Once you have DKIM and SPF in place, a DMARC policy tells mailbox providers what to do with emails that fail authentication. And, once you have DMARC working, you can implement BIMI.

That’s like the icing on the cake. BIMI adds your brand’s logo next to messages in the inbox. So, subscribers have a visual cue letting them know the email can be trusted.

How to verify a DKIM signature

DNS records and DKIM signatures can get complicated. If you want to be sure your email authentication protocols are set up correctly, there are online tools that can help verify that.

Here are a few tools to try for DKIM verification:

When you use Email on Acid’s standalone Spam Testing (legacy), there is an option to run tests that check to see if your emails will pass SPF and DKIM authentication. (Not currently available with Campaign Precheck)

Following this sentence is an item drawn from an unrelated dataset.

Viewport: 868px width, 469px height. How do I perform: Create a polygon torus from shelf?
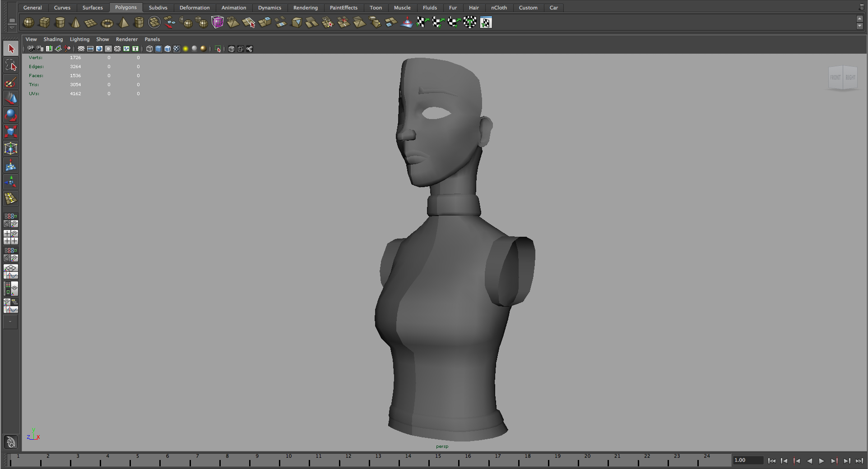pyautogui.click(x=107, y=23)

You can also test DKIM by sending an email to a Gmail account. Open the email in the Gmail web app, click on the down arrow next to the “reply” button (top right of email), and select “show original.” In the original, if you see “signed-by: your domain name” then your DKIM signature is good.

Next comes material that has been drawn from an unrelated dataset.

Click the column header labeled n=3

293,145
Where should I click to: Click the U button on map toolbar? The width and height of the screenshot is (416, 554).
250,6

Improve deliverability before you hit send

There are a lot of good reasons to implement email authentication protocols. At the top of the list is improving deliverability. Without email authentication in place, mailbox providers are more likely to filter your messages into junk mail and spam folders.

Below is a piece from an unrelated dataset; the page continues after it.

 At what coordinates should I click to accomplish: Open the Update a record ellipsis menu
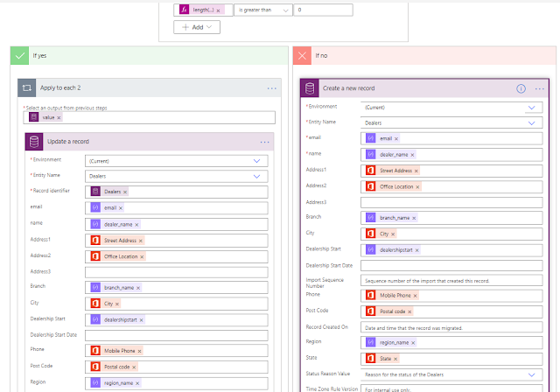point(264,142)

With Email on Acid, you’ll get email deliverability insights before you hit send. That’s way better than finding out your campaign was marked as spam after you’ve already launched it. Validate your email against more than 20 popular spam filters and monitor blocklists using our state-of-the-art email pre-deployment platform.

Beyond deliverability, Email on Acid helps marketers run content checks, improve accessibility, and preview campaigns on 90+ email clients and devices. Take advantage of our free trial and start delivering email perfection!

Improve Deliverability to Hit More Inboxes!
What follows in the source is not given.